The Gila chub (Gila intermedia) is a species of ray-finned fish in the family Cyprinidae.
It is found in Mexico and the United States. The Gila chub is closely related to the roundtail chub. This species is commonly found in association with the Gila topminnow, the desert and Sonora sucker, and the longfin and speckled dace.

==Description==
The Gila chub has a large, chubby body, with large, thick scales. The body is dark overall, and sometimes is lighter on the belly. In larger females, a soft, fat, and broad hump sometimes develops on the nape of the neck. Mature, breeding males have a red or orange color on the lower cheek, back parts of the lips, and on parts of the fin. This coloration can also be found on the male's caudal peduncle (tail side). Males usually grow to be only about 15 cm (5.9 in), while females can reach to 25 cm (9.8 in)—a significant difference.

==Range==
The Gila chub has been found in streams of the Gila River drainage in Arizona, and in the Santa Cruz River system in Sonora, Mexico; however, recently, the Gila chub species has not been documented in the San Pedro drainage in Sonora, Mexico.

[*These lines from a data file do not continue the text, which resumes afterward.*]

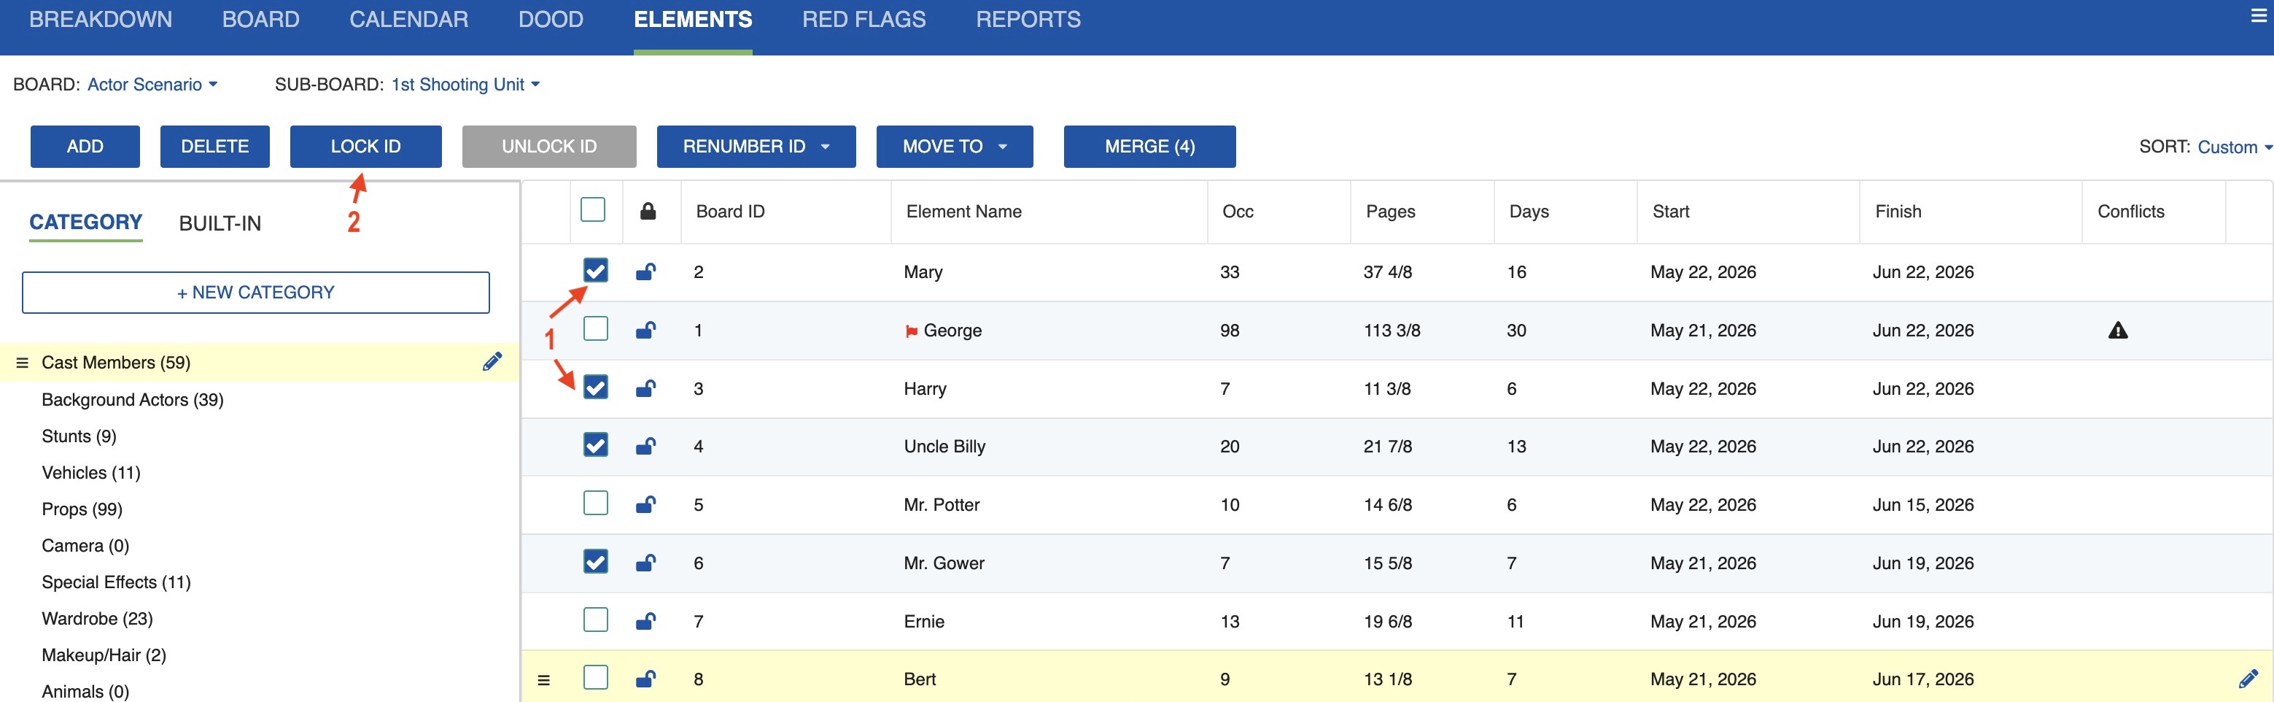Check the checkbox for George
Image resolution: width=2274 pixels, height=702 pixels.
click(595, 329)
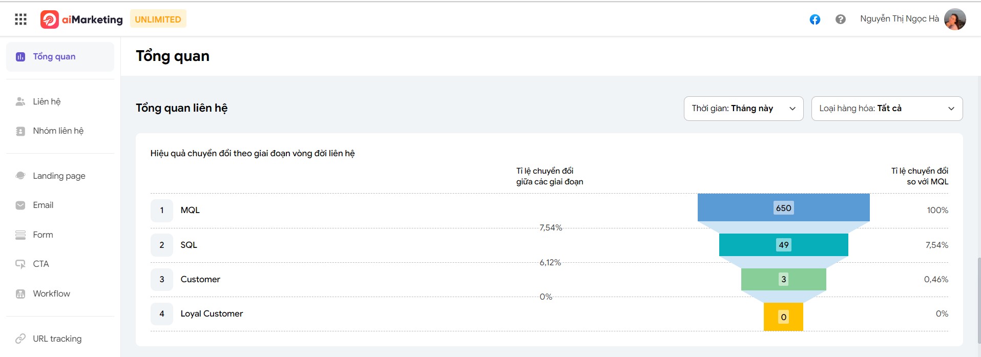Click the blue MQL funnel bar 650
Viewport: 981px width, 357px height.
tap(783, 207)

The Gila chub has also been recently discovered in these specific drainages in Arizona: Santa Cruz River, Middle Gila River, San Pedro River, Agua Fria River, and the Verde River. These fish have also been extirpated from the Monkey Spring of the Santa Cruz River, and Fish and Cave Creeks of the Salt River.

==Habitat==
Gila chub of the Gila River basin usually occupies the smaller headwater streams, springs or marshes. Their choice of diverse habitats varies, depending on the season or age of the fish. Juveniles are found in riffles (a patch of waves), pools, and banks. However, in larger streams, these fish are found in parts of heavy vegetation, for cover and foraging. Gila chubs are also considered to be highly "secretive" when it comes to habitats; since fish of this species are constantly looking for deeper waters near cover and shade.

==Diet==
Gila chubs are omnivores, and their diet mainly includes aquatic (and terrestrial) insects. These fish are also known to consume other fish at large sizes, which include eating speckled dace (Rhinichthys osculus) and other small cyprinid fish. Juveniles feed throughout the day while the adults are out during the early morning and late night; juveniles usually consume insects and algae.

==Reproduction==
Gila chub have a unique breeding season, which occurs from late spring to summer (some populations can go as far as late winter if the water temperature stays constant). The breeding period is long because Gila chub mature in their second or third year, and are more active at this age. Reproduction occurs in heavily vegetated areas. Actively breeding fish have distinct intense coloration—parts of the body become fire-red (ventro-lateral surfaces) and the eyes transform to a yellow-orange.

==Conservation==
Little is known about the population of Gila chub in Mexico, but the populations that reside in Arizona are expected to decrease because of these ongoing threats: aquifer pumping, stream diversion, habitat alterations by non-native crayfishes, and mainly, predation/competition with nonnative fishes. Currently, the Gila chub are sharing the waters with green sunfish (Lepomis cyanellus) in many areas; however, introducing any other kind of exotic fish to the Gila chub must be managed and observed (it is crucial to their survival). In fact, the Gila chub has been extirpated on many occasions because of exotic fish such as the largemouth bass (Micropterus salmoides).

According to the Arizona Fish and Game Department, the Bureau of Land Management Phoenix District is proposing translocations of the Gila chub from Silver Creek to an adjacent stream in the Agua Fria headwaters. Here, the Arizona Game and Fish Department can complete their status review of warranting the Gila chub under the Endangered Species Act.